*INPUT RECORDS*

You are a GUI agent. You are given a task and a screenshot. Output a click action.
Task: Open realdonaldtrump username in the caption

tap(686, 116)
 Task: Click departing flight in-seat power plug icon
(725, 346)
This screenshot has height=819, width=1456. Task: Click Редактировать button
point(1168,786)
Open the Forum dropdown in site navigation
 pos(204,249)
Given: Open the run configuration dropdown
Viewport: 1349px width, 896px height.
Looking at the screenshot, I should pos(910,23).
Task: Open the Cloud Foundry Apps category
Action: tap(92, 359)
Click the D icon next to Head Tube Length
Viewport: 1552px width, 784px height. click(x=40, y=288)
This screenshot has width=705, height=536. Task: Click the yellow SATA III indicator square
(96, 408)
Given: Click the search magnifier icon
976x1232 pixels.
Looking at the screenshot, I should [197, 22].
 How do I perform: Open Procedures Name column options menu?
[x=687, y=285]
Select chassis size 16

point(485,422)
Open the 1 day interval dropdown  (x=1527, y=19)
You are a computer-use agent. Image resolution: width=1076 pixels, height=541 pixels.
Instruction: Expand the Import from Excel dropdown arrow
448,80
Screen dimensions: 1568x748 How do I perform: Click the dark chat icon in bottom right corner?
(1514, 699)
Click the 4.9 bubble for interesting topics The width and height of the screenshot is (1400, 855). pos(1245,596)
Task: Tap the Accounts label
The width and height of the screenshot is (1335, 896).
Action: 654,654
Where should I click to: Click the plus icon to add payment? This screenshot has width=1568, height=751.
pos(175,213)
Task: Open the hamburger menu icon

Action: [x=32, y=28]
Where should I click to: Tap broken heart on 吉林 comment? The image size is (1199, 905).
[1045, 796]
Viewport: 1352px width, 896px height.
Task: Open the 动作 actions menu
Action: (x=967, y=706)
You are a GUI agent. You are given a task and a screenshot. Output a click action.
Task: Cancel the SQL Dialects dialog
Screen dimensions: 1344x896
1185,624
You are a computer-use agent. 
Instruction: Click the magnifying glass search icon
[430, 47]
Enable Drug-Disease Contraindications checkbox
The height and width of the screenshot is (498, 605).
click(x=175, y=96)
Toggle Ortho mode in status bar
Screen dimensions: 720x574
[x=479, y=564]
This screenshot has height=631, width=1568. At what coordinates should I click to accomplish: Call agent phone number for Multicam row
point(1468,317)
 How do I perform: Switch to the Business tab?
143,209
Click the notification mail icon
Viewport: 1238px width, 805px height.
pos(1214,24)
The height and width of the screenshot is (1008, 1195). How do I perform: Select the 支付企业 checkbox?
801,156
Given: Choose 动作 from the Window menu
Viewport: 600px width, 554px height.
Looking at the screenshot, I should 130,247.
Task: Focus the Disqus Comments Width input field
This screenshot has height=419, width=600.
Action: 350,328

*REQUIREMENTS*
Begin at the line of the material that has "This screenshot has width=705, height=536." and stop after the line that has "Open the 1 day". Write out only those lines again, swapping "yellow" for "green" and changing nothing else.

*EXERCISE ANSWER*
This screenshot has width=705, height=536. Task: Click the green SATA III indicator square
(96, 408)
Given: Click the search magnifier icon
976x1232 pixels.
Looking at the screenshot, I should [197, 22].
 How do I perform: Open Procedures Name column options menu?
[x=687, y=285]
Select chassis size 16

point(485,422)
Open the 1 day interval dropdown  (x=1527, y=19)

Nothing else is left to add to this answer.